§ To do: Copy the rows below verbatim, from the line containing "The image size is (1352, 896)." through the last line of the rows, inclusive.

[Dataset rows]

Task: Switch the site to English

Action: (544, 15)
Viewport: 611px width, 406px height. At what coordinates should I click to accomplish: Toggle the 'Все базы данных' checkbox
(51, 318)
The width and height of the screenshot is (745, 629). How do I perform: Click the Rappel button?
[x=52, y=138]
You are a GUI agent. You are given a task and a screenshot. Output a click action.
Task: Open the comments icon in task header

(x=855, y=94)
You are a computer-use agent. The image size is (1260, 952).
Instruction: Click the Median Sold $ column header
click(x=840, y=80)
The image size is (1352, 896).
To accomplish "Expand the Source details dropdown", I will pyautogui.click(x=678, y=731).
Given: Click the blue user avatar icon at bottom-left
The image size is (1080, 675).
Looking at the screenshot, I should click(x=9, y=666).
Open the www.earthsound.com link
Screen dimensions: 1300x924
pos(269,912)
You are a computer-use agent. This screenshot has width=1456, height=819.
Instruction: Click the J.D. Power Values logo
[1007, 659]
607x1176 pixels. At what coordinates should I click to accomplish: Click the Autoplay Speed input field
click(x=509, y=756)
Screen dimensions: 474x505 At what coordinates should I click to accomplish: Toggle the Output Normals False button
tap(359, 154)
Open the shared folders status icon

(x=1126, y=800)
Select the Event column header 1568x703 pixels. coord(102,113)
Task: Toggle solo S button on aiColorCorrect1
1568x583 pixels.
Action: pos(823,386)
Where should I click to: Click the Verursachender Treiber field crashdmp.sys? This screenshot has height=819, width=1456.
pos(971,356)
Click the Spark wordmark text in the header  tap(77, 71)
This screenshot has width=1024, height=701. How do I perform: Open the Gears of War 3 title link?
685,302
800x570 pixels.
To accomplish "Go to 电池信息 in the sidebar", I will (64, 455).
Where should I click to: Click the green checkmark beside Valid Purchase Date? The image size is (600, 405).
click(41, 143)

§ Finished exercise:
The image size is (1352, 896).
To accomplish "Expand the Source details dropdown", I will pyautogui.click(x=678, y=731).
Given: Click the blue user avatar icon at bottom-left
The image size is (1080, 675).
Looking at the screenshot, I should click(x=9, y=666).
Open the www.earthsound.com link
Screen dimensions: 1300x924
pos(269,912)
You are a computer-use agent. This screenshot has width=1456, height=819.
Instruction: Click the J.D. Power Values logo
[1007, 659]
607x1176 pixels. At what coordinates should I click to accomplish: Click the Autoplay Speed input field
click(x=509, y=756)
Screen dimensions: 474x505 At what coordinates should I click to accomplish: Toggle the Output Normals False button
tap(359, 154)
Open the shared folders status icon

(x=1126, y=800)
Select the Event column header 1568x703 pixels. coord(102,113)
Task: Toggle solo S button on aiColorCorrect1
1568x583 pixels.
Action: pos(823,386)
Where should I click to: Click the Verursachender Treiber field crashdmp.sys? This screenshot has height=819, width=1456.
pos(971,356)
Click the Spark wordmark text in the header  tap(77, 71)
This screenshot has width=1024, height=701. How do I perform: Open the Gears of War 3 title link?
685,302
800x570 pixels.
To accomplish "Go to 电池信息 in the sidebar", I will (64, 455).
Where should I click to: Click the green checkmark beside Valid Purchase Date? The image size is (600, 405).
click(41, 143)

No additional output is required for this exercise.